Steven is Chess’s agent, a man I’ve only met once but who struck me as a terrifying human and probably a fantastic agent. My own agent, Rose, is a much better human, but only an okay agent, a trade-off I’ve mostly been fine with.
For a second I think about staying, and then shake my head.
Weirdly, I want to get back to the villa, too.
And for the first time in months, I want to write.
From: [email protected]
Subject: Don’t Kill Me (New Book?)
Hi, Rose! Greetings from beautiful Italy! Like I’d hoped, this change of scenery is really doing me so much good. How much? Well, I’m actually writing again! You might be the only person MORE excited than I am about that fact.
The only issue is that I’m not working on Petal right now. (I know it’s still due, and thank you so much for getting me the extra time on that!) I don’t know how much you know about Mari Godwick and the murder of Pierce Sheldon, but it turns out the house we’re staying in is the very one where that happened. Now, this is obviously a GOLD MINE for a mystery writer, even one who usually writes cozies, and I’ve gotten really interested in the case. Not only that, I think there are some interesting links to be made between the murder here in 1974 and Mari’s famous horror novel, Lilith Rising, that came out in 1976. I know that would be a VERY big change of pace for me in terms of what I write, but I genuinely feel like there’s something really cool here, something that has the potential to be big, especially with how popular true crime is these days.

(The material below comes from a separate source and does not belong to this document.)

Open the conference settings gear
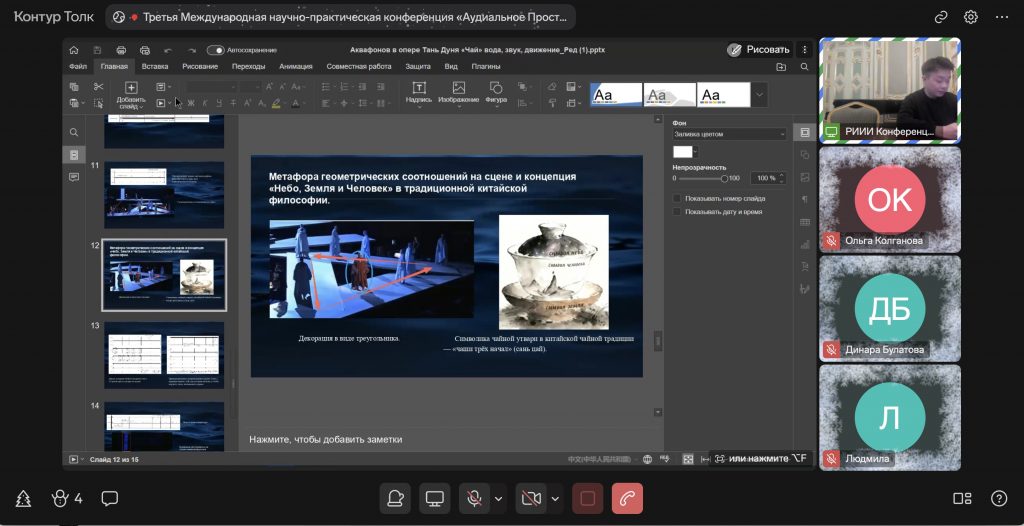Screen dimensions: 1024x526 970,17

Once I have something more concrete, i.e., pages, I’ll send them your way, but I just wanted to loop you in on what I was doing, and also make sure you won’t murder me if I send you a new book that’s not Petal10.
Best,
Emily
MARI,1974—ORVIETO
“Christ, I’m bored.”
Noel doesn’t say it so much as declare it, flopping back onto the low sofa in the drawing room, his face turned up to the ceiling as though he were addressing the chandelier. It’s a rainy night at the villa after a rainy afternoon, and a rainy morning before that. Which means they’ve all been trapped inside together for too long.
They need the space, Mari quickly realized, in order for the delicate ecosystem they’d built here to thrive. She’d spent most of the day lying listlessly in bed, looking over the pages she’d written, wondering why that voice that had seemed so vibrant just a week ago had suddenly stopped speaking.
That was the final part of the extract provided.